Journal of Forestry Research, 2018
Allometric equations are important for quantifying biomass and carbon storage in terrestrial forest ecosystems. However, equations for dry deciduous woodland ecosystems, an important carbon sink in the lowland areas of Ethiopia have not as yet been developed. This study attempts to develop and evaluate species-specific allometric equations for predicting aboveground biomass (AGB) of dominant woody species based on data from destructive sampling for Combretum collinum, Combretum molle, Combretum harotomannianum, Terminalia laxiflora and mixed-species. Diameter at breast height ranged from 5 to 30 cm. Two empirical equations were developed using DBH (Eq. 1) and height (Eq. 2).
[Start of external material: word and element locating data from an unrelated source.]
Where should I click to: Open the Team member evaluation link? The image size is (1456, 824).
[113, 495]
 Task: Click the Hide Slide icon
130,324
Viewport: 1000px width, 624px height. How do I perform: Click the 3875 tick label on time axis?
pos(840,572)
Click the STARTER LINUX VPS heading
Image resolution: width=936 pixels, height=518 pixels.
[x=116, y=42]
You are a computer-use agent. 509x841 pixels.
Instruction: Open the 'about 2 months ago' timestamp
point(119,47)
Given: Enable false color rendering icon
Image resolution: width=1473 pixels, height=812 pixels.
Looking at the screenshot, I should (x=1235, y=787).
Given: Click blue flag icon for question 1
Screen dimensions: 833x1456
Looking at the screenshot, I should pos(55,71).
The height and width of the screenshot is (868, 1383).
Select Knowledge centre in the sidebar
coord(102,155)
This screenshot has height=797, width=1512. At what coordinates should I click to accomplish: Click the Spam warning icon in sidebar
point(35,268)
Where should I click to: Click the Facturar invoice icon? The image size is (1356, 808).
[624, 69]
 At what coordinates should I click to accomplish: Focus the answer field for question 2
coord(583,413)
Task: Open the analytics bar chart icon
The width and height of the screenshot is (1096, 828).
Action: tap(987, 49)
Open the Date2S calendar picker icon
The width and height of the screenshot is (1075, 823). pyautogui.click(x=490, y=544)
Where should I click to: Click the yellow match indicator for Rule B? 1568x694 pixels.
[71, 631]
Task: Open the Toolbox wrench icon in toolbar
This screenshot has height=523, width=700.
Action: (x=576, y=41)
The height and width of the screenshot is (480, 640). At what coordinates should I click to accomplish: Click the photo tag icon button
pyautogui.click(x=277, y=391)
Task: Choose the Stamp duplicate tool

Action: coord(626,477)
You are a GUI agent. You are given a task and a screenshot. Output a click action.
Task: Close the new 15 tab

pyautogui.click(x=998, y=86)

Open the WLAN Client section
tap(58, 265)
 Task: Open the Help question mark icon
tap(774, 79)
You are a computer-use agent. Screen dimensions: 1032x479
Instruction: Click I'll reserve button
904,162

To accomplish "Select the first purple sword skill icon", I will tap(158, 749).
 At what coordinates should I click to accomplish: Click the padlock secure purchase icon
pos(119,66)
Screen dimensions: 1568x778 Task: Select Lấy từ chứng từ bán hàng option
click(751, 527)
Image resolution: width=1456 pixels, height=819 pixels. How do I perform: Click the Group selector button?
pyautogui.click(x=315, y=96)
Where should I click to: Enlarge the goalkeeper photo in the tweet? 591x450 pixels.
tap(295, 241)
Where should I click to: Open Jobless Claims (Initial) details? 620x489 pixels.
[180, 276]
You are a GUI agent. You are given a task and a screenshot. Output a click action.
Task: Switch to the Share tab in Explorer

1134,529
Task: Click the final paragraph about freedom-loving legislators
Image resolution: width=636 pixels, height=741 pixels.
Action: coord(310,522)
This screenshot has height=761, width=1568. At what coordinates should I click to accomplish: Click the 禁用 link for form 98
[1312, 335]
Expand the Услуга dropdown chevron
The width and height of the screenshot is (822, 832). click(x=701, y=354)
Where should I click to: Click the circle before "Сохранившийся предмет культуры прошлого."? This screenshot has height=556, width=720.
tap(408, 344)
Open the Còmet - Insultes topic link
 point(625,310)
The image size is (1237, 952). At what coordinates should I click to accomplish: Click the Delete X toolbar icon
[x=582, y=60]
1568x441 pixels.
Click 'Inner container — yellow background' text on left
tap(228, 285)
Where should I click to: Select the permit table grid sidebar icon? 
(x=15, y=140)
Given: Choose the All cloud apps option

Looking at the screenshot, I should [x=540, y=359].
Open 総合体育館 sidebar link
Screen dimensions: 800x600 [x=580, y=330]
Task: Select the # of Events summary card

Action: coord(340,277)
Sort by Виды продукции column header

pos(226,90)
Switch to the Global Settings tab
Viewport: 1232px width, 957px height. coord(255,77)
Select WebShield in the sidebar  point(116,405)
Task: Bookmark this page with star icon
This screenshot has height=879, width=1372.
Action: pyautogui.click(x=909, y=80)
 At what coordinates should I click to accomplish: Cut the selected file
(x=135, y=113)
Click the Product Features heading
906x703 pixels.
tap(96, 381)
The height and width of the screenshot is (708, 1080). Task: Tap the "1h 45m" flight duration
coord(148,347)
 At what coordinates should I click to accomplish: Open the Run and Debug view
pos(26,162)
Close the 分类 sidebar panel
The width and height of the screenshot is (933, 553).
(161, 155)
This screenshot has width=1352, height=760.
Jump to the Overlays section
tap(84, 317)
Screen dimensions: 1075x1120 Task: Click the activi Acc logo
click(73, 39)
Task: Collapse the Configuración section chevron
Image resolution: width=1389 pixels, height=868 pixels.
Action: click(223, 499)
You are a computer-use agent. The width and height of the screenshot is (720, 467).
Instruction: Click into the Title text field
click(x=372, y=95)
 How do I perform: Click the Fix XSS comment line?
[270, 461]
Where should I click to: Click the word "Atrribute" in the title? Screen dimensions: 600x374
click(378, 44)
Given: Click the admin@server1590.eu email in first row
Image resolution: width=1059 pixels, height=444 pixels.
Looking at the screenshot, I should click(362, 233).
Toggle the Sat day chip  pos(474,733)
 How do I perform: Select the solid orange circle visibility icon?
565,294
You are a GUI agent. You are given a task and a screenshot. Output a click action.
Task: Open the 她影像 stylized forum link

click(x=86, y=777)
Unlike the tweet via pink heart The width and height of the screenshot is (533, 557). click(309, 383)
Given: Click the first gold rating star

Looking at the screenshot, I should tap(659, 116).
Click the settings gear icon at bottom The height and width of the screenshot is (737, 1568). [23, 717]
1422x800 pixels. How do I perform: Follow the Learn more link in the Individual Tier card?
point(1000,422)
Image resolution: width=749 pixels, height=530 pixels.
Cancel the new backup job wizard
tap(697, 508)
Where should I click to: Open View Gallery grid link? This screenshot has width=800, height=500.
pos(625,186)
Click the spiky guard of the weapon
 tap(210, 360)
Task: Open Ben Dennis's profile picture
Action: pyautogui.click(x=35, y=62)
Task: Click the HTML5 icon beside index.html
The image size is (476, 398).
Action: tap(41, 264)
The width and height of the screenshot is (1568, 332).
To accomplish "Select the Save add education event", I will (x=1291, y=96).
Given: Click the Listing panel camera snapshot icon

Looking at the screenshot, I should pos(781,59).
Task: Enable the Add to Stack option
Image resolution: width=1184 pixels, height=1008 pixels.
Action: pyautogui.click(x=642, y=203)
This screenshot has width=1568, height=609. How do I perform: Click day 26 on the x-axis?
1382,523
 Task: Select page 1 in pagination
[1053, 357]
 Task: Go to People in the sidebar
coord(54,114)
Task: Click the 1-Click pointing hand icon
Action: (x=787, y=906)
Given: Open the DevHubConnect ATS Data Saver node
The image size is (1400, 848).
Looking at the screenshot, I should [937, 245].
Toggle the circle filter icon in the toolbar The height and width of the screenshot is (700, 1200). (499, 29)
Equation 2 gave better AGB estimations than Eq. 1. The inclusion of both DBH and H were the best estimate biometric variables for AGB. Further, the equations were evaluated and compared with common generic allometric equations. The result showed that our allometric equations are appropriate for estimating AGB. The development and application of empirical species-specific allometric equations is crucial to improve biomass and carbon stock estimation for dry woodland ecosystems.